▶ Task statement:
Reproduce the data below as a numbered list, one line per item, omitting any blank lines.

— begin —

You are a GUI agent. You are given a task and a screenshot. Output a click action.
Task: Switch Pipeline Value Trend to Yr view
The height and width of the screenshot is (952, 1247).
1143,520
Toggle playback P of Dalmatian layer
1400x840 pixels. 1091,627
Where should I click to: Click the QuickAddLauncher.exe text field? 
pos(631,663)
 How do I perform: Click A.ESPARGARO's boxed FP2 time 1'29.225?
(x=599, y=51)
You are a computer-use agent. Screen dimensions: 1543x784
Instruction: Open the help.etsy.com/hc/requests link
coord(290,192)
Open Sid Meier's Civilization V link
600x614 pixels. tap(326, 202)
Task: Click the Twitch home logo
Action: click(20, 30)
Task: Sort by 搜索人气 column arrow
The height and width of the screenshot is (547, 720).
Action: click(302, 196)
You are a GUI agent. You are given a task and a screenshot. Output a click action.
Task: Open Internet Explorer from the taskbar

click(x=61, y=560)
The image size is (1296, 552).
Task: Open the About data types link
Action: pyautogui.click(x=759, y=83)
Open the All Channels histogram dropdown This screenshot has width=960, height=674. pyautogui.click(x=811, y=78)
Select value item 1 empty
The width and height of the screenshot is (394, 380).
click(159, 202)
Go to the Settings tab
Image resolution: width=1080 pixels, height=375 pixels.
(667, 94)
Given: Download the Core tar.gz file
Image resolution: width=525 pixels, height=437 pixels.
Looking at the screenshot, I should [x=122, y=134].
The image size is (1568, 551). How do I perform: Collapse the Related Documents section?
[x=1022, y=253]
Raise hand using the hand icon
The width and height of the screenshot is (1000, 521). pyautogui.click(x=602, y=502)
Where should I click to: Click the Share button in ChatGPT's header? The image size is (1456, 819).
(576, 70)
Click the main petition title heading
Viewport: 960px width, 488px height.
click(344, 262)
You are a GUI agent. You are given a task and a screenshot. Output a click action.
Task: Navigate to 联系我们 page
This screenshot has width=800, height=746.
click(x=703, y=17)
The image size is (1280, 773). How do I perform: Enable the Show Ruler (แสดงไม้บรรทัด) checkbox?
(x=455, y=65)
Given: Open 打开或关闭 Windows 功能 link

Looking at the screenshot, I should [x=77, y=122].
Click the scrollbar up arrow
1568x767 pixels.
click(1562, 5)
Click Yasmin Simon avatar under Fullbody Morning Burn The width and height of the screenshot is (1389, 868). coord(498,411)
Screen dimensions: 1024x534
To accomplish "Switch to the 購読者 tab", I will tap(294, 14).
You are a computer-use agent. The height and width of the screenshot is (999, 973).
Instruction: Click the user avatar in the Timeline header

— end —

▶ Reply:
1. You are a GUI agent. You are given a task and a screenshot. Output a click action.
2. Task: Switch Pipeline Value Trend to Yr view
3. The height and width of the screenshot is (952, 1247).
4. 1143,520
5. Toggle playback P of Dalmatian layer
6. 1400x840 pixels. 1091,627
7. Where should I click to: Click the QuickAddLauncher.exe text field? 
8. pos(631,663)
9.  How do I perform: Click A.ESPARGARO's boxed FP2 time 1'29.225?
10. (x=599, y=51)
11. You are a computer-use agent. Screen dimensions: 1543x784
12. Instruction: Open the help.etsy.com/hc/requests link
13. coord(290,192)
14. Open Sid Meier's Civilization V link
15. 600x614 pixels. tap(326, 202)
16. Task: Click the Twitch home logo
17. Action: click(20, 30)
18. Task: Sort by 搜索人气 column arrow
19. The height and width of the screenshot is (547, 720).
20. Action: click(302, 196)
21. You are a GUI agent. You are given a task and a screenshot. Output a click action.
22. Task: Open Internet Explorer from the taskbar
23. click(x=61, y=560)
24. The image size is (1296, 552).
25. Task: Open the About data types link
26. Action: pyautogui.click(x=759, y=83)
27. Open the All Channels histogram dropdown This screenshot has width=960, height=674. pyautogui.click(x=811, y=78)
28. Select value item 1 empty
29. The width and height of the screenshot is (394, 380).
30. click(159, 202)
31. Go to the Settings tab
32. Image resolution: width=1080 pixels, height=375 pixels.
33. (667, 94)
34. Given: Download the Core tar.gz file
35. Image resolution: width=525 pixels, height=437 pixels.
36. Looking at the screenshot, I should [x=122, y=134].
37. The image size is (1568, 551). How do I perform: Collapse the Related Documents section?
38. [x=1022, y=253]
39. Raise hand using the hand icon
40. The width and height of the screenshot is (1000, 521). pyautogui.click(x=602, y=502)
41. Where should I click to: Click the Share button in ChatGPT's header? The image size is (1456, 819).
42. (576, 70)
43. Click the main petition title heading
44. Viewport: 960px width, 488px height.
45. click(344, 262)
46. You are a GUI agent. You are given a task and a screenshot. Output a click action.
47. Task: Navigate to 联系我们 page
48. This screenshot has width=800, height=746.
49. click(x=703, y=17)
50. The image size is (1280, 773). How do I perform: Enable the Show Ruler (แสดงไม้บรรทัด) checkbox?
51. (x=455, y=65)
52. Given: Open 打开或关闭 Windows 功能 link
53. Looking at the screenshot, I should [x=77, y=122].
54. Click the scrollbar up arrow
55. 1568x767 pixels.
56. click(1562, 5)
57. Click Yasmin Simon avatar under Fullbody Morning Burn The width and height of the screenshot is (1389, 868). coord(498,411)
58. Screen dimensions: 1024x534
59. To accomplish "Switch to the 購読者 tab", I will tap(294, 14).
60. You are a computer-use agent. The height and width of the screenshot is (999, 973).
61. Instruction: Click the user avatar in the Timeline header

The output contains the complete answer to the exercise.